Lavitola incassa 2,5 milioni di contributi all’editoria

LavitolaL’Avanti! che vende poche decine di copie, riceve milioni di contributi. I fondi pubblici dirottati su imprese in Brasile

ROMA – Lo storico quotidiano L’Avanti!, dopo la messa in liquidazione del 1994, venne acquistato nel 1996 dalla cooperativa giornalistica “International Press” di Valter Lavitola, ma solo nel 2003 riprese le pubblicazioni sotto la direzione dello stesso Lavitola, tuttora direttore responsabile, come foglio “liberalsocialista” degli ex PSI di Forza Italia, per poi divenire “quotidiano socialista” nel 2006. In quanto ‘società cooperativa di lavoro’, l’International Press ha incassato nel 2010 contributi del dipartimento per l’Informazione e l’editoria della Presidenza del Consiglio, per un ammontare pari a euro 2.530.640,81, grazie ai quali la cooperativa è riuscita a chiudere il bilancio in attivo dopo anni di perdite.

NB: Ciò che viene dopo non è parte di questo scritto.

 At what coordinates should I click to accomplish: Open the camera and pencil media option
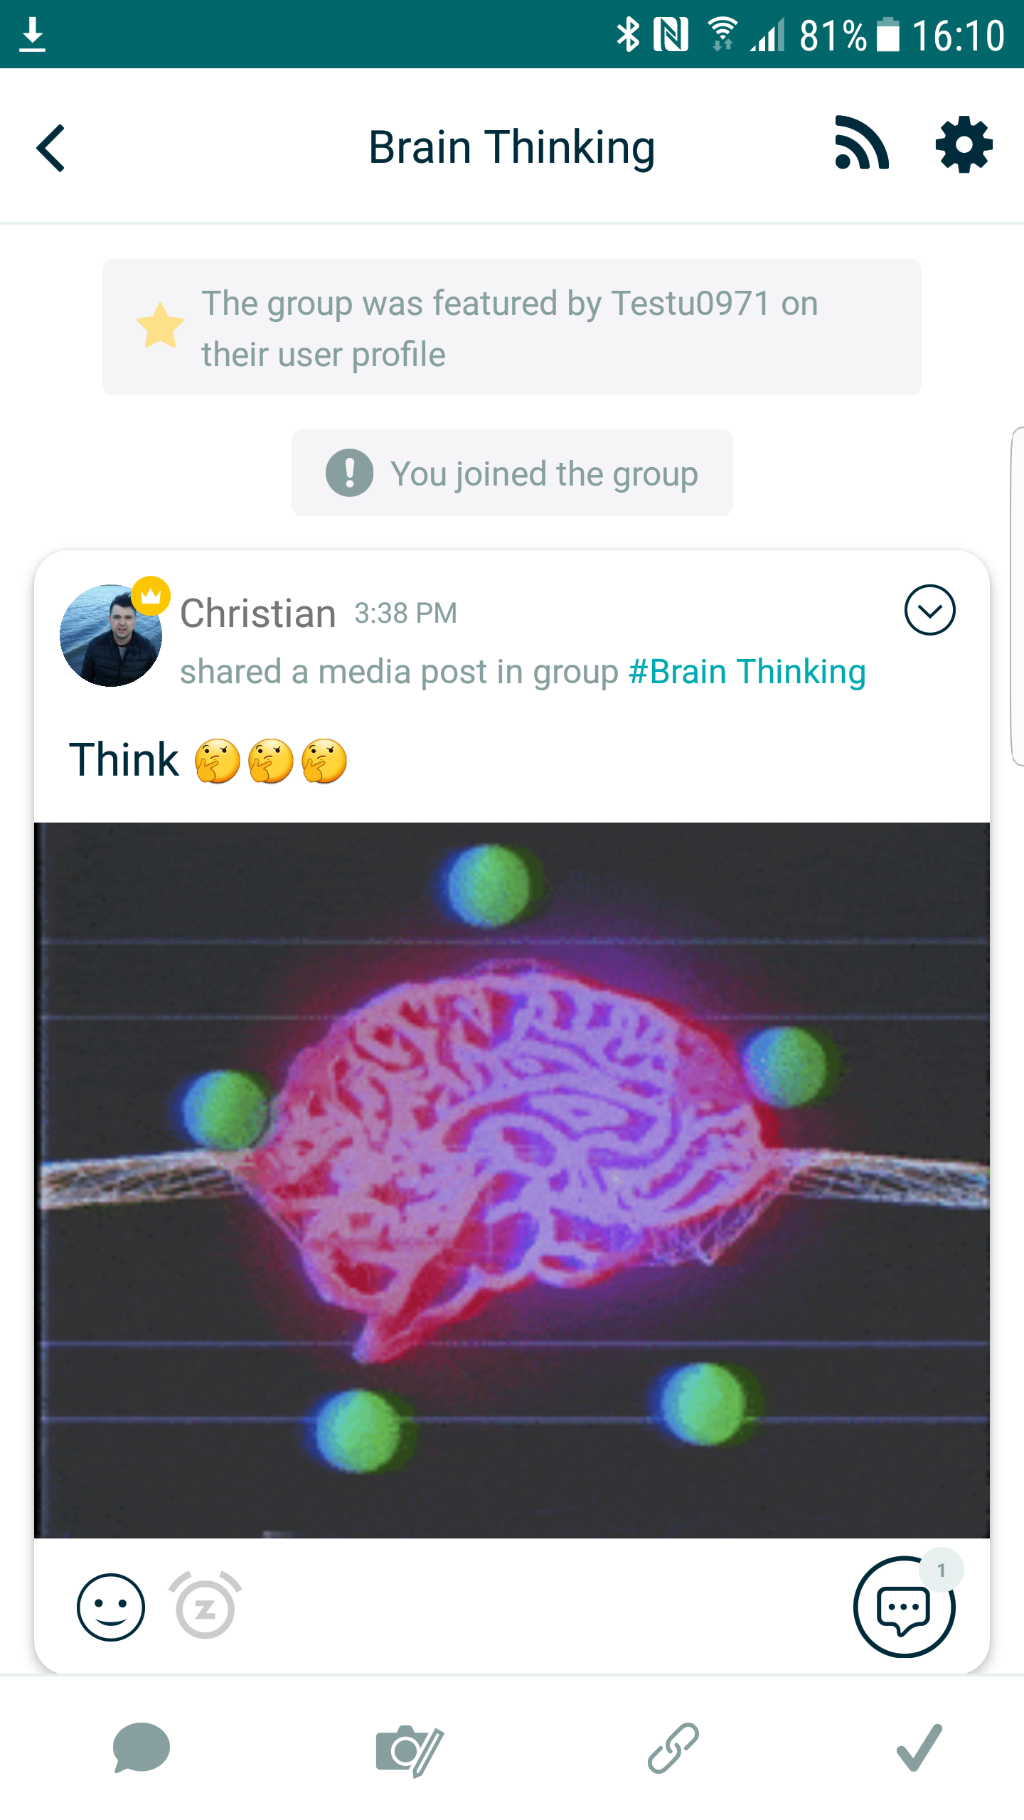[409, 1750]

In verità l’attività editoriale di Lavitola, sul quale pende una richiesta di arresto della procura di Napoli, e che al momento risulta latitante all’estero, è costata ai contribuenti italiani, dal 2004 al 2009, più di 15 milioni e 200 mila euro. La procura di Napoli, avrebbe aperto una indagine sui fondi all’editoria che il quotidiano di Lavitola ha ricevuto in questi anni, la cui gestione dei fondi risulta, a detta di un ex socio del direttore, quantomeno opaca. Sembrerebbe infatti, secondo notizie di stampa, che tali fondi sarebbero stati dirottati dall’imprenditore alla sua azienda di pesca in Brasile, la ‘Empresa Pesqueira de Barra de São João’, con sede a Rio de Janeiro, che si occupa del commercio all’ingrosso di prodotti della pesca congelati, surgelati, conservati e secchi. Se l’ipotesi fosse confermata, la procura di Napoli aprirà un fascicolo a parte per il reato di truffa ai danni dello Stato.

Per tutti questi motivi, Enzo Carra, eletto in quota Pd oggi seduto nel gruppo misto, chiesto in un’interrogazione parlamentare Carra chiede al presidente del Consiglio se “in attesa degli esiti delle indagini condotte dalla procura di Napoli sui fatti succitati, non ritenga opportuno, tenuto conto altresì della situazione dei conti pubblici italiani, sospendere il finanziamento alla cooperativa ‘International Press’, anche per evitare un ulteriore negativo effetto domino sull’immagine dei contributi all’editoria elargiti dalla Presidenza, e se non ritenga opportuno, altresì trasmettere alle Camere una relazione su tale vicenda”.